Puranic encyclopaedia

by Vettam Mani | 1975 | 609,556 words | ISBN-10: 0842608222

This page describes the Story of Kaka included the Puranic encyclopaedia by Vettam Mani that was translated into English in 1975. The Puranas have for centuries profoundly influenced Indian life and Culture and are defined by their characteristic features (panca-lakshana, literally, ‘the five characteristics of a Purana’).

Story of Kāka



Kaśyapa was the son of Marīci, who was the son of Brahmā. Kaśyapa’s wife Tāmrā had many daughters like Kākī, Śyenī, Bhāsī, Gṛdhṛkā, Śukī and Grīvā. From Kākī were born the crows in the world. (Agni Purāṇa, Chapter 19).

Crows—the symbol of sin.

There is a reference in Śiva Purāṇa to this.
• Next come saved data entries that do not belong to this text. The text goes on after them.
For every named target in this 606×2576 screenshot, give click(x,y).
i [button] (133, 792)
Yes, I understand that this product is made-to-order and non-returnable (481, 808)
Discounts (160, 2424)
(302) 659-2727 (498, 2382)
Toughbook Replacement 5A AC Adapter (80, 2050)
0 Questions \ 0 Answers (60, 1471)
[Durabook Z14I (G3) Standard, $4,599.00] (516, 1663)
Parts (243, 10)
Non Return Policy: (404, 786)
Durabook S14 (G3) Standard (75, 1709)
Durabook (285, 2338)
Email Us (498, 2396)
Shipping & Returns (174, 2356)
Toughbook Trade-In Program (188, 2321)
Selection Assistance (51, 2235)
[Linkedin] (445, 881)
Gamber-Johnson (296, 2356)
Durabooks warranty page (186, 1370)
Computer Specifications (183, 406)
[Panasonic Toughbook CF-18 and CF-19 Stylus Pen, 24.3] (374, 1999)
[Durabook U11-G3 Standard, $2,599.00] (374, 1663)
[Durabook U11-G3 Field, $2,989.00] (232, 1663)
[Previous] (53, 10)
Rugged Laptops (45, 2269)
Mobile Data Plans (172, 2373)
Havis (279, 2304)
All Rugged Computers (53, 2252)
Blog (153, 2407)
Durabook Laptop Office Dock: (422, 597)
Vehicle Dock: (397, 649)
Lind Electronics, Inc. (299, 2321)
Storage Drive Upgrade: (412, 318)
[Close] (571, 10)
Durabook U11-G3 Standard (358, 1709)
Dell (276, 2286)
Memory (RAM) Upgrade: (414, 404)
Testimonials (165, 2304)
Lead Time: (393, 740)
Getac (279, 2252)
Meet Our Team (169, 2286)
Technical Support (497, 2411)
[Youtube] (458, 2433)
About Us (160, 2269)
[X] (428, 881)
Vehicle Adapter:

Long ago the King of Kāśī had a daughter named Kalāvatī. Even in her youth, she received the "Śaiva pañcākṣara mantra." After that, she was married by Dāśārha, King of Mathurā, who was a sinner. When he touched Kalāvatī who was a holy woman, he experienced unbearable heat. Kalāvatī said that it was because of the King’s sin. So she took Dāśārha to the sage Garga, who purified Dāśārha with his mantras (incantations) and made him stand in water. At once the King’s sins came out of his body in the shape of crows. Some of them flew away. Many of them fell down with their wings burnt. Seeing this, the sage Garga said that all those crows were the volume of sins accumulated in the course of the innumerable births through which he had passed. (Śiva Purāṇa, Pañcākṣara Māhātmya).

The Crow and Rice-offerings.

In Uttara Rāmāyaṇa there is a story about the crow’s right to eat the offering of rice to Pitṛs. Once a King named Marutta performed a Maheśvara sattra. Indra and other gods attended the sattra. Hearing about this, Rāvaṇa came that way. The frightened gods fled away assuming the forms of different birds. Yama escaped in the form of a crow. From that time, Yama was pleased with crows. He gave a blessing that in future, when human beings worship the piṭrs by offering rice to them, the crows will have the right to eat that rice. Thus the right of the crows to eat offerings of rice, originated from that time. (Uttara Rāmāyaṇa).